A lot of my friends are performers and they prefer to use weave bonding glue as opposed to labeled eyelash adhesive.  The reasons I've gotten is that the lashes last longer and wear through just about anything; including sweating, water, and intense motion (dancing etc).  Also, the weave bonding glue has a dark color, so it makes the lash look more "natural" because the base is dark like your eyelash base.  I've also been told that the weave bonding glue is more cleanly removed from the false lash base so that when they are reapplied, they don't look all haggard and gross at the base.

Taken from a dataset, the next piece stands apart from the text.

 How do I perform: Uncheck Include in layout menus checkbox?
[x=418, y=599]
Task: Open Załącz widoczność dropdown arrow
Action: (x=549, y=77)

I don't advocate using weave glue because that's not what it's for, and your eye area is not an area to be fucked with.  So I say, use at your own risk and if it works for you, then good for you.


----------



## glamourgirl216 (Dec 2, 2008)

i've had customers having to come in to get lashes put on every weekend, because they were previously wearing those "individuals" that are glued on with hair glue... and they lost chunks of their own lashes! since some of the glue bonds to the eyelash hairs, it may rip them off! i've seen it happen to alot of people. i don't don't think it's worth it, even if they stay on for a long period of time. not to mention the possibility of it getting into your eye! umm going to the ophthalmologist for an allergic reaction to a foreign substance can be really expensive! NOT WORTH IT PEOPLE!


----------



## lipshock (Dec 2, 2008)

Quote:

   Originally Posted by *glamourgirl216* 

 
_i've had customers having to come in to get lashes put on every weekend, because they were previously wearing those "individuals" that are glued on with hair glue... and they lost chunks of their own lashes! since some of the glue bonds to the eyelash hairs, it may rip them off! i've seen it happen to alot of people. i don't don't think it's worth it, even if they stay on for a long period of time. not to mention the possibility of it getting into your eye! umm going to the ophthalmologist for an allergic reaction to a foreign substance can be really expensive! NOT WORTH IT PEOPLE!_

 

Thanks so much for responding with this.  I totally forgot that I had customers come up to me for lashes and whip out their hair glue and ask me to apply them with that.  Yeah, big no-no at MAC -- for some reason in our area this happens frequently so they tell employees about it ahead of time and give us a nice response in return when confronted with the hair glue.  =)


----------



## Hasukie (Dec 3, 2008)

Most eyelash glue is horriable for your eyes most of them contain ETHOXYETHANOL ACETATE and DIETHYLHEXYL PHTHALATE. Weave glue also cotains these ingredance. How ever the clear verison of weave glue that has a bronzey tint that has Acrylic in it is way horriable like there is a huge chance of going blind.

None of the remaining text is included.